Die Welt ist dunkel. Dunkler, als ich sie je erlebt habe. Dabei dachte ich, dass ich alle Nuancen der Dunkelheit und Grausamkeit erlebt habe. Doch dieser Ort ist trostloser und schlimmer als die vielen Momente zuvor. Ich spüre meinen Körper nicht und schwebe in dieser Dunkelheit, ohne einen Halt. Und ich bin vollkommen alleine. Erneut. Nirgends ist ein Jack, der mir mit einem Lächeln Wärme schenkt. Nirgends eine Larissa, die mich freundlich behandelt und keine Monika, die mit mir spricht und sich sorgt. Einfach niemand. Und es macht mir mehr Angst, als ich es je erwartet hätte.

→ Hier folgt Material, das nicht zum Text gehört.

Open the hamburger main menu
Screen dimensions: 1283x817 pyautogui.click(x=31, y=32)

Ich dachte immer, ich wüsste, wie es sich anfühlt, alleine zu sein. Doch mir wird bewiesen, dass ich es nicht tue.

Nur meine Gedanken und ich sind hier. Sie bekommen viel zu viel Platz und ich will nicht denken. Es wird nur zu Schmerzen führen. Die Stille macht mich verrückt und ich möchte schreien, doch ich finde meine Stimme nicht. Nur langsam erlange ich meine Erinnerung zurück. Fetzenweise ziehen die Bilder an mir vorbei und würde ich meinen Körper spüre, würde ich bei jedem Bild aufzucken. Doch ich kann nicht zucken und nicht wegschauen, sondern muss sie betrachten.
Ich, in meinem Zimmer, wartend. Jack, der nie gekommen ist und meine Panik. Die Atemnot, die Schmerzen, die Angst. Die Schwärze.

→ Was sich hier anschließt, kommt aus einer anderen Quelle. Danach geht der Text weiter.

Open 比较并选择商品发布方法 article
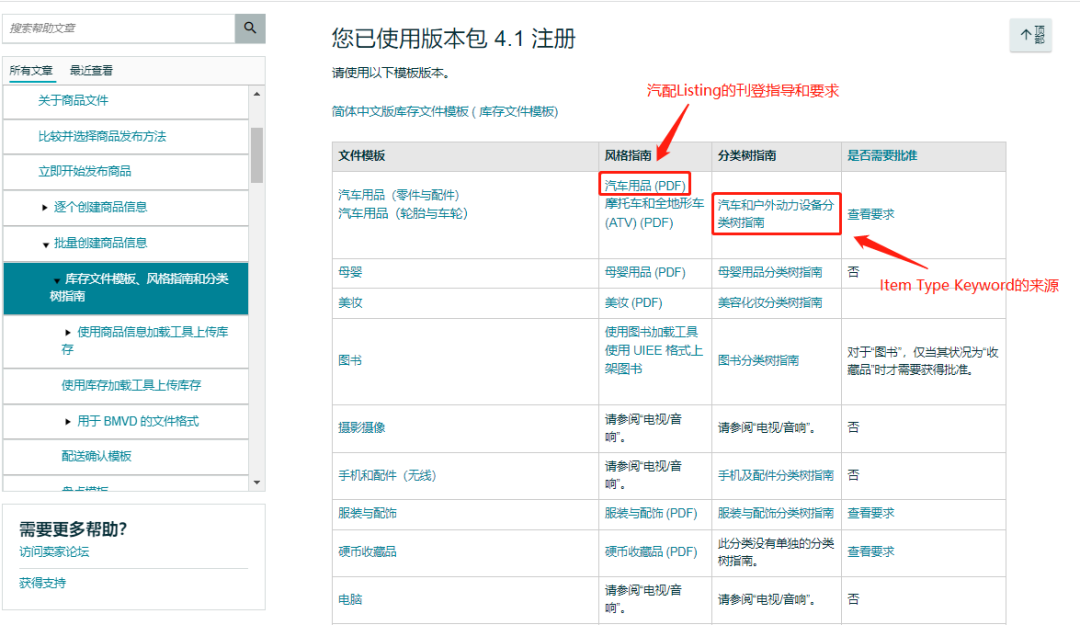The image size is (1080, 625). pos(102,136)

Er ist nie aufgetaucht. Meine Gedanken kreisen nur um Jack. Er ist nicht gekommen. Bin ich ihm so unwichtig? Er hat mich alleine gelassen. Weshalb hat er sich dann immer um mich gekümmert? Er ist einfach gegangen. Er hat mich alleine gelassen. Ich kann kaum einen klaren Gedanken fassen, bin mir einfach der Tatsache bewusst, dass Jack nicht aufgetaucht ist. Dabei weiß ich nicht einmal, warum er mir nicht mehr aus dem Kopf geht. Weil er mir nicht egal ist? Weil er da ist, wenn ich ihn brauche? Weil er mir etwas bedeutet? Dabei will ich nicht, dass er mir etwas bedeutet. Ich will nicht, dass ich ihn brauche und ich will nicht, dass er mir Schmerzen zufügen kann. Doch ich will nicht, dass er geht.

Die Dunkelheit hellt sich auf und auf einmal spüre ich meinen Körper wieder. Ein unangenehmes Kribbeln durchfährt mich, es beginnt bei den Zehen und breitet sich dann im ganzen Körper aus. Es schmerzt nicht wirklich, doch die Sensation fühlt sich ungut an. Als sollte es schmerzen, doch ich bin zu betäubt, um es wirklich zu spüren.

Ich erlange die Kontrolle über meine Glieder zurück, spüre wie meine Sinne wieder in Funktion treten und ich spüre, wie ich lebe. Geräusche ertönen, langsam werden sie lauter, als würde jemand die Lautstärke bei einem Radio erhöhen. Ich höre Menschen, die sich bewegen, leise Gespräche in der Nähe, doch ich verstehe keine Worte. Mein Verstand kann sich nicht genügend fokussieren, um die Worte zu entziffern und Sinn aus ihnen zu machen. Ein monotones Piepen dringt zu mir, welches schrill in meinen Ohren ertönt. Ich weiss nicht, woher es stammt und was es bedeuteten soll, doch es beunruhigt mich. Wo bin ich hier? Wo sind Larissa und Dr. Thompsen? Wo ist er?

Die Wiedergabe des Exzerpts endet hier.